Related Work & Insights¶
- vs. Step Distillation (DMD / AccVideo): Distillation speeds up via fewer steps (DMD reaches 12.4×) but lacks large-scale pre-training data access, leading to signature loss (limb misalignment, color distortion). SURF matched speed (12.58×) but maintained SA at 41.82.
- vs. Sparse Attention (SVG / Jenga): These operate on fixed latent scales via hardware-efficient layouts or dynamic token carving. Token reduction is limited (SVG at 1.29×), and content deviates from the original model. SURF acts on the resolution dimension, yielding much higher acceleration with signature retention.
- vs. Cascaded/Stage-wise Denoising (Tian, Yang, etc.): Previous stage-wise methods were limited to single models and two-resolution transfers without studying split points, resulting in limited gains. SURF systematizes this into a three-stage flow as a plug-in.

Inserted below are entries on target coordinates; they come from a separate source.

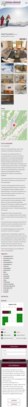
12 (9, 315)
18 (6, 318)
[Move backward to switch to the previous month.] (3, 304)
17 (3, 318)
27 (12, 321)
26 (9, 321)
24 (3, 321)
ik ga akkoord (14, 404)
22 (18, 318)
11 (6, 315)
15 (18, 315)
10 (3, 315)
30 (21, 321)
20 (12, 318)
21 (15, 318)
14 (15, 315)
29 (18, 321)
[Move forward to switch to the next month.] (21, 304)
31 (3, 323)
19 (9, 318)
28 (15, 321)
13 (12, 315)
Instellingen (14, 400)
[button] (14, 125)
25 (6, 321)
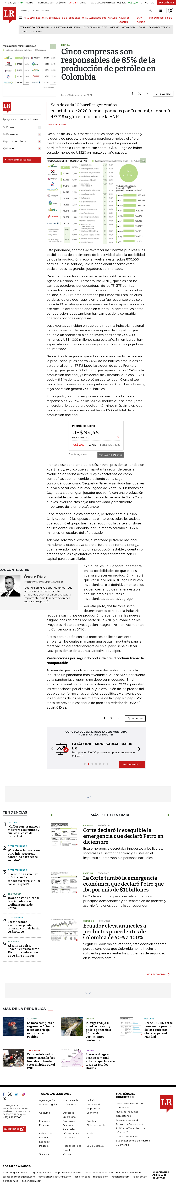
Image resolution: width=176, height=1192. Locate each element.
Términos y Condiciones (129, 1124)
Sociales (44, 1154)
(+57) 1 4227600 (12, 1117)
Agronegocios (47, 1100)
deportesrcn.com (31, 1180)
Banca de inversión (159, 27)
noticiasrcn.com (120, 1176)
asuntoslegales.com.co (15, 1172)
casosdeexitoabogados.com (19, 1176)
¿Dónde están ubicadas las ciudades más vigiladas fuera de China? (24, 903)
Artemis (114, 27)
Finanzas (44, 1125)
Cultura (12, 822)
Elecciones (36, 32)
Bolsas (90, 1050)
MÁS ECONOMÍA (156, 974)
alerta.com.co (10, 1180)
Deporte (149, 1019)
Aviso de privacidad (127, 1120)
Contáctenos (123, 1115)
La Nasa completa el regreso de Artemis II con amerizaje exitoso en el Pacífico (41, 1029)
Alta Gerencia (70, 1100)
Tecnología (14, 894)
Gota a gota (128, 27)
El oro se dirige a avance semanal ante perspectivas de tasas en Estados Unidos (100, 1061)
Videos (67, 1154)
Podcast (43, 1145)
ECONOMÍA (42, 18)
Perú (24, 32)
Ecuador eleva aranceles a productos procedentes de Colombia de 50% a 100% (114, 932)
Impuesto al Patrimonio (67, 27)
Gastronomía (15, 917)
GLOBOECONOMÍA (78, 18)
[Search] (150, 10)
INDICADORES (156, 18)
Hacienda (32, 1019)
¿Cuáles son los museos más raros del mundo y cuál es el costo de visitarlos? (24, 831)
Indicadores (45, 1133)
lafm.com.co (140, 1176)
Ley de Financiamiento (95, 27)
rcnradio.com (100, 1176)
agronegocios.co (41, 1172)
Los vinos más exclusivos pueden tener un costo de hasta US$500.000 (24, 927)
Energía (90, 1019)
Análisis (91, 1100)
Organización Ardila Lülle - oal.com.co (160, 1174)
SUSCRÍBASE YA (132, 764)
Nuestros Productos (127, 1111)
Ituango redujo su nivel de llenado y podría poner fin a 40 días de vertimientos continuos (98, 1031)
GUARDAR (163, 93)
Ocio (89, 1137)
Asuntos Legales (48, 1104)
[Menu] (21, 17)
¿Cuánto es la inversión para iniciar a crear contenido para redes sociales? (24, 855)
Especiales (69, 1121)
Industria (13, 941)
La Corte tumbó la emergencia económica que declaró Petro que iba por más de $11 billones (123, 884)
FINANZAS (29, 18)
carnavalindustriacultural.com (54, 1176)
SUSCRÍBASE (166, 2)
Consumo (44, 1112)
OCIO (64, 18)
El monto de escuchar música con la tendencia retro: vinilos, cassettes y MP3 (24, 879)
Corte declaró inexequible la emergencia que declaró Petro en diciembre (123, 836)
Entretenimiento (17, 846)
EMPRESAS (54, 18)
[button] (51, 749)
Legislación (33, 1050)
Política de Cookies (127, 1136)
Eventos (91, 1121)
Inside (90, 1133)
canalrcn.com (82, 1176)
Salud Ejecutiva (95, 1145)
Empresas (44, 1121)
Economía (92, 1112)
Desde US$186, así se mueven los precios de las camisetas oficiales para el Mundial (158, 1029)
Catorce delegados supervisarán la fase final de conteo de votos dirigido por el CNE (41, 1061)
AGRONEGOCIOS (97, 18)
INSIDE (168, 18)
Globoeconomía (96, 1125)
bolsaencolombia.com (128, 1172)
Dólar (142, 27)
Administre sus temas (17, 159)
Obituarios (69, 1137)
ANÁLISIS (112, 18)
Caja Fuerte (69, 1104)
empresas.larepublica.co (68, 1172)
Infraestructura (71, 1133)
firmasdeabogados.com (99, 1172)
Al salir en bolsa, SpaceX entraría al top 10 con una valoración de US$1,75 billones (23, 950)
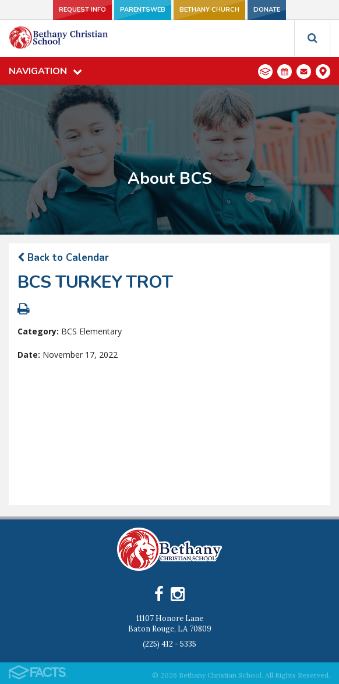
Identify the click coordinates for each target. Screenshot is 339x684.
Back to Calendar (63, 257)
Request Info (82, 9)
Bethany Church (209, 9)
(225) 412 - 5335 (169, 644)
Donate (266, 9)
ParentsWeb (142, 9)
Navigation (45, 71)
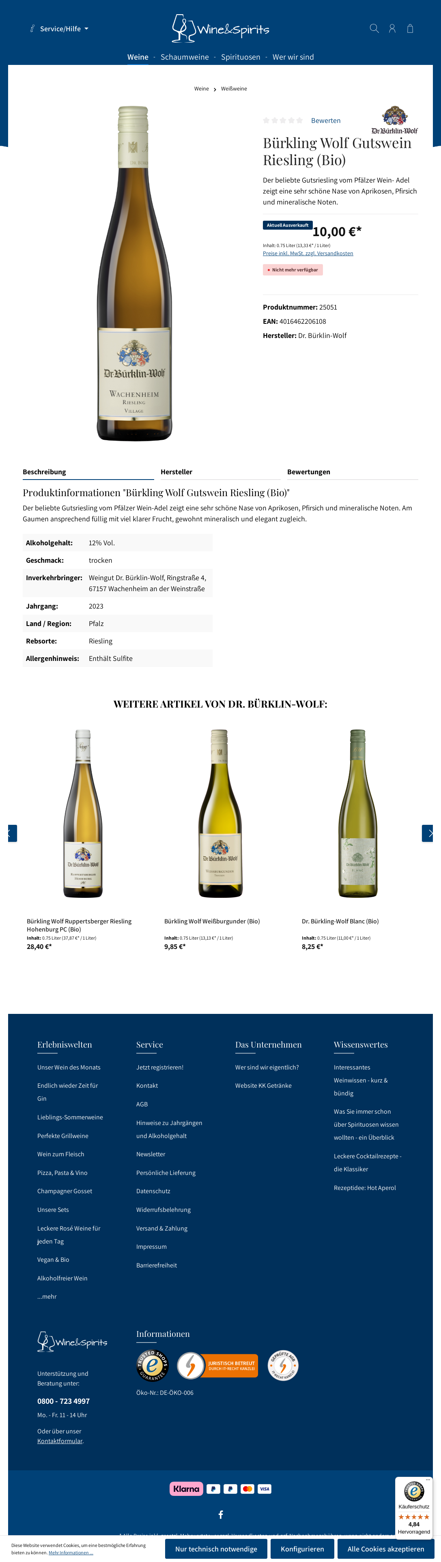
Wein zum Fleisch (60, 1154)
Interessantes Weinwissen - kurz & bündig (361, 1080)
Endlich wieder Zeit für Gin (67, 1092)
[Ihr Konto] (392, 28)
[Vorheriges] (8, 833)
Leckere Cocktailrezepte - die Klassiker (368, 1162)
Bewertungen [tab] (308, 471)
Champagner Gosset (64, 1191)
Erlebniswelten (64, 1044)
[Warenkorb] (410, 28)
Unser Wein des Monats (69, 1067)
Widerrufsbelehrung (163, 1209)
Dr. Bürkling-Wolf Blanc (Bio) (340, 921)
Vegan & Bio (53, 1259)
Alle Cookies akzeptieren (386, 1548)
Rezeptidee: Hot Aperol (365, 1187)
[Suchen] (374, 28)
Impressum (151, 1246)
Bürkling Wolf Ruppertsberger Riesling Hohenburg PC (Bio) (79, 925)
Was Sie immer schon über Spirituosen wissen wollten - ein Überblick (366, 1124)
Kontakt (147, 1085)
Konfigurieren (302, 1548)
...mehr (46, 1296)
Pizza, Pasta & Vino (62, 1172)
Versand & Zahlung (161, 1228)
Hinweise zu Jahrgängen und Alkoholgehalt (169, 1129)
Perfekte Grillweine (62, 1136)
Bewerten (326, 120)
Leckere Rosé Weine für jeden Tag (68, 1235)
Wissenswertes (361, 1044)
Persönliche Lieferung (166, 1172)
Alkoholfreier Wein (62, 1278)
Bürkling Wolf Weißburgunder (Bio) (212, 921)
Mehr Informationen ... (71, 1552)
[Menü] (428, 1482)
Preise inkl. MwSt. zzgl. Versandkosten (308, 253)
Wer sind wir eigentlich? (267, 1067)
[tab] (88, 472)
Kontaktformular (59, 1441)
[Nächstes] (430, 833)
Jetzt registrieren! (160, 1067)
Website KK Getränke (263, 1085)
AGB (142, 1104)
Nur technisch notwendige (216, 1548)
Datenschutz (153, 1191)
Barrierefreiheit (156, 1265)
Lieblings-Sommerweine (70, 1117)
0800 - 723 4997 (63, 1401)
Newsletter (150, 1154)
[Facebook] (220, 1517)
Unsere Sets (53, 1209)
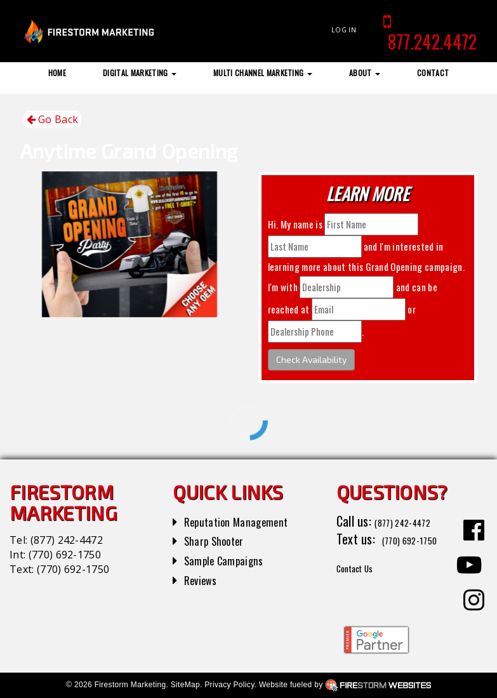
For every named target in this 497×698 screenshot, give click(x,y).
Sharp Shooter (220, 540)
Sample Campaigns (230, 559)
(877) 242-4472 (66, 540)
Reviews (203, 579)
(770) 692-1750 (65, 555)
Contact (433, 72)
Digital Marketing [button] (139, 72)
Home (57, 72)
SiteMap (185, 684)
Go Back (53, 119)
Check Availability (311, 359)
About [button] (364, 72)
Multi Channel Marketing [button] (262, 72)
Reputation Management (245, 520)
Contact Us (364, 585)
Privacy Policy (229, 684)
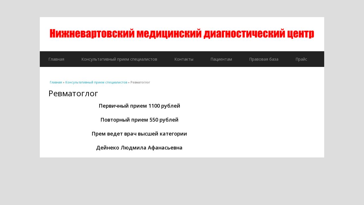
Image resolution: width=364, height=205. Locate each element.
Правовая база (263, 59)
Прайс (301, 59)
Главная (56, 59)
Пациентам (221, 59)
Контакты (183, 59)
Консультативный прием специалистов (119, 59)
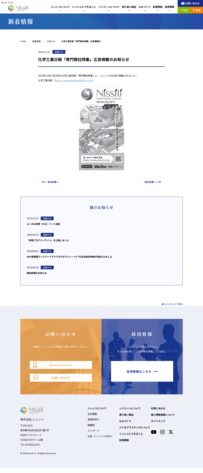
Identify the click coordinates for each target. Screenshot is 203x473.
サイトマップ (158, 425)
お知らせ (51, 41)
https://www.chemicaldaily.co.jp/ (73, 80)
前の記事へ (148, 182)
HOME (23, 41)
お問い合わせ (51, 382)
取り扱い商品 (129, 6)
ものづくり (145, 6)
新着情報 (157, 6)
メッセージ (93, 435)
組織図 (91, 429)
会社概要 (92, 418)
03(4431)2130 (52, 366)
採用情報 (169, 6)
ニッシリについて (60, 6)
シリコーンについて (109, 6)
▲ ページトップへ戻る (172, 305)
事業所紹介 (93, 424)
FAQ (183, 10)
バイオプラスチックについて (134, 432)
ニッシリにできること (84, 6)
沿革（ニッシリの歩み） (101, 440)
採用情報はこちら (142, 374)
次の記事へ (54, 182)
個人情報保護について (163, 419)
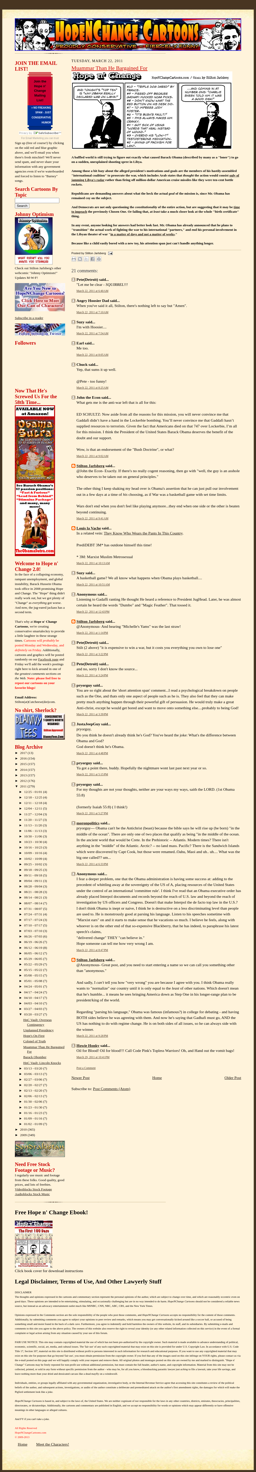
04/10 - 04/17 (33, 998)
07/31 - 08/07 (33, 909)
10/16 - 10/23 (33, 847)
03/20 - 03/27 (33, 1014)
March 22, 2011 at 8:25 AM (92, 387)
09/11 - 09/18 (33, 875)
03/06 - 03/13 (33, 1074)
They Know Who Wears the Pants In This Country (143, 533)
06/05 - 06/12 (33, 953)
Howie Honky (87, 1045)
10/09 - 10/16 (33, 853)
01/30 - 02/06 (33, 1101)
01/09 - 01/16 (33, 1118)
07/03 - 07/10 (33, 931)
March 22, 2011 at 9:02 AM (92, 456)
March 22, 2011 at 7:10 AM (92, 312)
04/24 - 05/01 (33, 986)
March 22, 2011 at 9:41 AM (92, 518)
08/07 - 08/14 (33, 903)
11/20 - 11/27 (33, 820)
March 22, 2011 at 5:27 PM (92, 813)
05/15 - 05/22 (33, 970)
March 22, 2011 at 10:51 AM (93, 584)
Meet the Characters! (52, 1444)
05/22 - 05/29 (33, 964)
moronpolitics (88, 823)
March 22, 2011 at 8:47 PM (92, 950)
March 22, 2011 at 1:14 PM (92, 632)
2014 (24, 770)
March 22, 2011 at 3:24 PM (92, 675)
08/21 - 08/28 (33, 892)
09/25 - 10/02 (33, 864)
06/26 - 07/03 (33, 936)
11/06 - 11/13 (33, 831)
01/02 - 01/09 (33, 1124)
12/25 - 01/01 (33, 792)
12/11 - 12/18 (33, 803)
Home (157, 1078)
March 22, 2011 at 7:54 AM (92, 333)
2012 (24, 781)
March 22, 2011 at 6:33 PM (92, 864)
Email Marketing (35, 138)
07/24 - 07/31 (33, 914)
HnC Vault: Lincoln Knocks (42, 1063)
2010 (24, 1129)
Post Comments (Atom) (111, 1089)
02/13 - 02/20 (33, 1090)
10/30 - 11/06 (33, 836)
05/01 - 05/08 (33, 981)
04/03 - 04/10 (33, 1003)
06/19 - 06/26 (33, 942)
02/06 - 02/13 (33, 1096)
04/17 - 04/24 (33, 992)
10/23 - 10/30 (33, 842)
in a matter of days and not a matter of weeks (142, 234)
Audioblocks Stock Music (32, 1194)
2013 (24, 775)
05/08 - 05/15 (33, 975)
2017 (24, 753)
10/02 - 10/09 (33, 859)
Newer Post (80, 1078)
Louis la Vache (88, 528)
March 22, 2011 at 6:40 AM (92, 290)
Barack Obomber (35, 1057)
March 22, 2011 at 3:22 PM (92, 654)
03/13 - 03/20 (33, 1068)
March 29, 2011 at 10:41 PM (92, 1057)
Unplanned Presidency (38, 1030)
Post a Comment (86, 1067)
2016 (24, 758)
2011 (24, 786)
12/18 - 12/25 (33, 797)
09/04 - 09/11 (33, 881)
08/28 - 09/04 (33, 886)
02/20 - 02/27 (33, 1085)
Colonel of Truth (34, 1041)
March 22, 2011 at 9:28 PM (92, 1035)
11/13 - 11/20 (33, 825)
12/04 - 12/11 (33, 808)
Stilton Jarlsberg (90, 466)
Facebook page (48, 659)
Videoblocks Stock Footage (33, 1189)
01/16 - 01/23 (33, 1113)
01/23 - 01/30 (33, 1107)
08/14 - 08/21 (33, 897)
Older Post (233, 1078)
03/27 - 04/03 (33, 1009)
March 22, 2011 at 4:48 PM (92, 753)
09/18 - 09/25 (33, 870)
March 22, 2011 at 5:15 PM (92, 774)
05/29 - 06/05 (33, 959)
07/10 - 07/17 (33, 925)
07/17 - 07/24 (33, 920)
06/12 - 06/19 (33, 948)
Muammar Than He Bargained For (109, 68)
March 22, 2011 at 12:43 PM (92, 611)
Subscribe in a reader (29, 318)
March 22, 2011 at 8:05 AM (92, 354)
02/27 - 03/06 (33, 1079)
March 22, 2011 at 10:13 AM (93, 563)
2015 (24, 764)
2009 (24, 1135)
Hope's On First (34, 1036)
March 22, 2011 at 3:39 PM (92, 714)
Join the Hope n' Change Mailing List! (40, 90)
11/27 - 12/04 (33, 814)
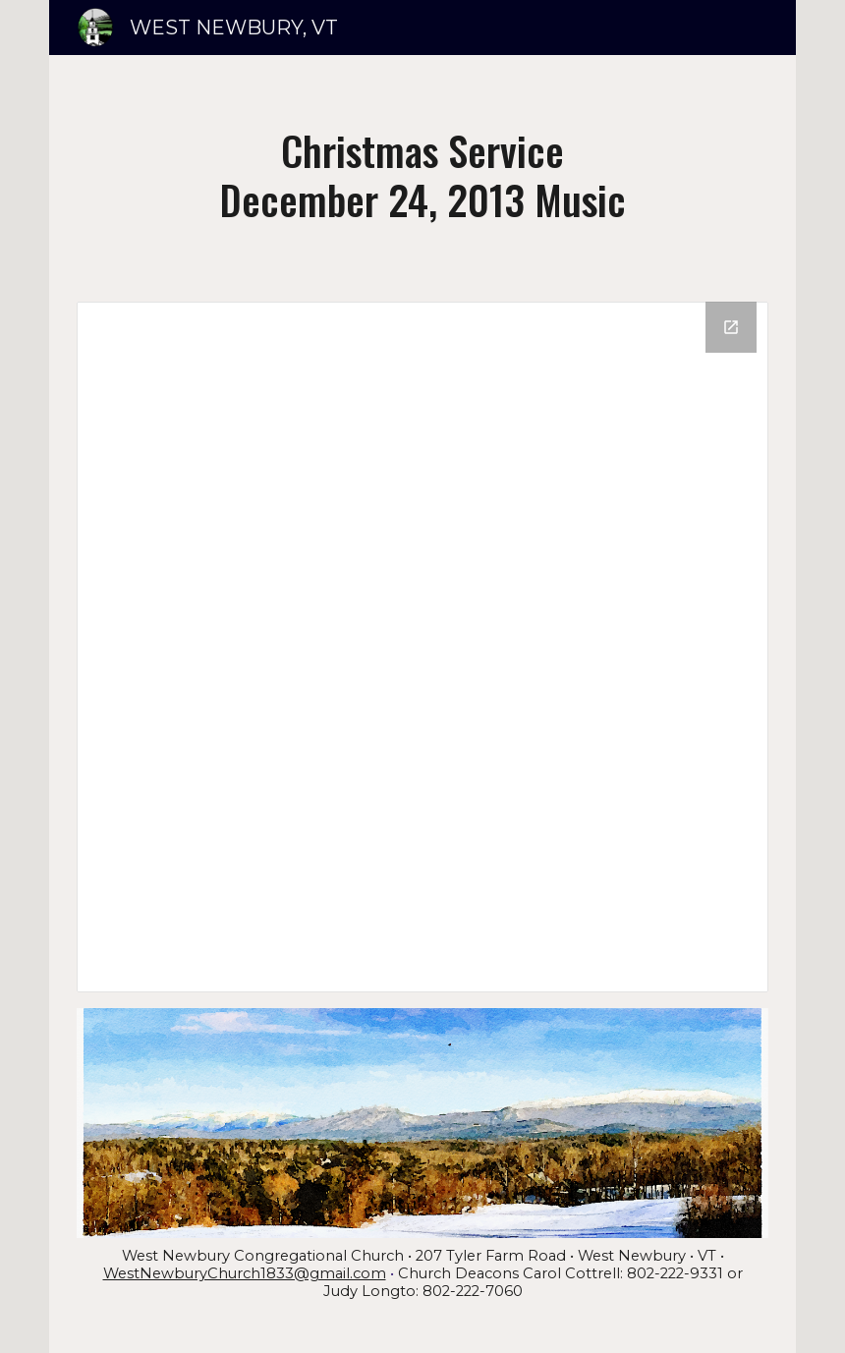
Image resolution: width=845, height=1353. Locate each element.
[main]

- vs. Video SR (VEnhancer / STAR): Diffusion SR restores details but often deviates significantly from the input and is extremely slow (2467s). SURF’s Refiner, trained with dual degradation, is both faithful and fast (76.5s at 1080p).
Rating¶
- Novelty: ⭐⭐⭐⭐ Establishing "Signature Retention" as a metric and the training-free noise reshifting are effective.
- Experimental Thoroughness: ⭐⭐⭐⭐ Multi-base plug-in verification, user studies, and thorough ablations. 1080p sample size is small.
- Writing Quality: ⭐⭐⭐⭐ Clear explanation of the two-stage, three-flow system; good synergy between formulas and figures.
- Value: ⭐⭐⭐⭐ Plug-and-play utility for multiple SOTA models (Wan/Hunyuan), 12× speedup with quality preservation.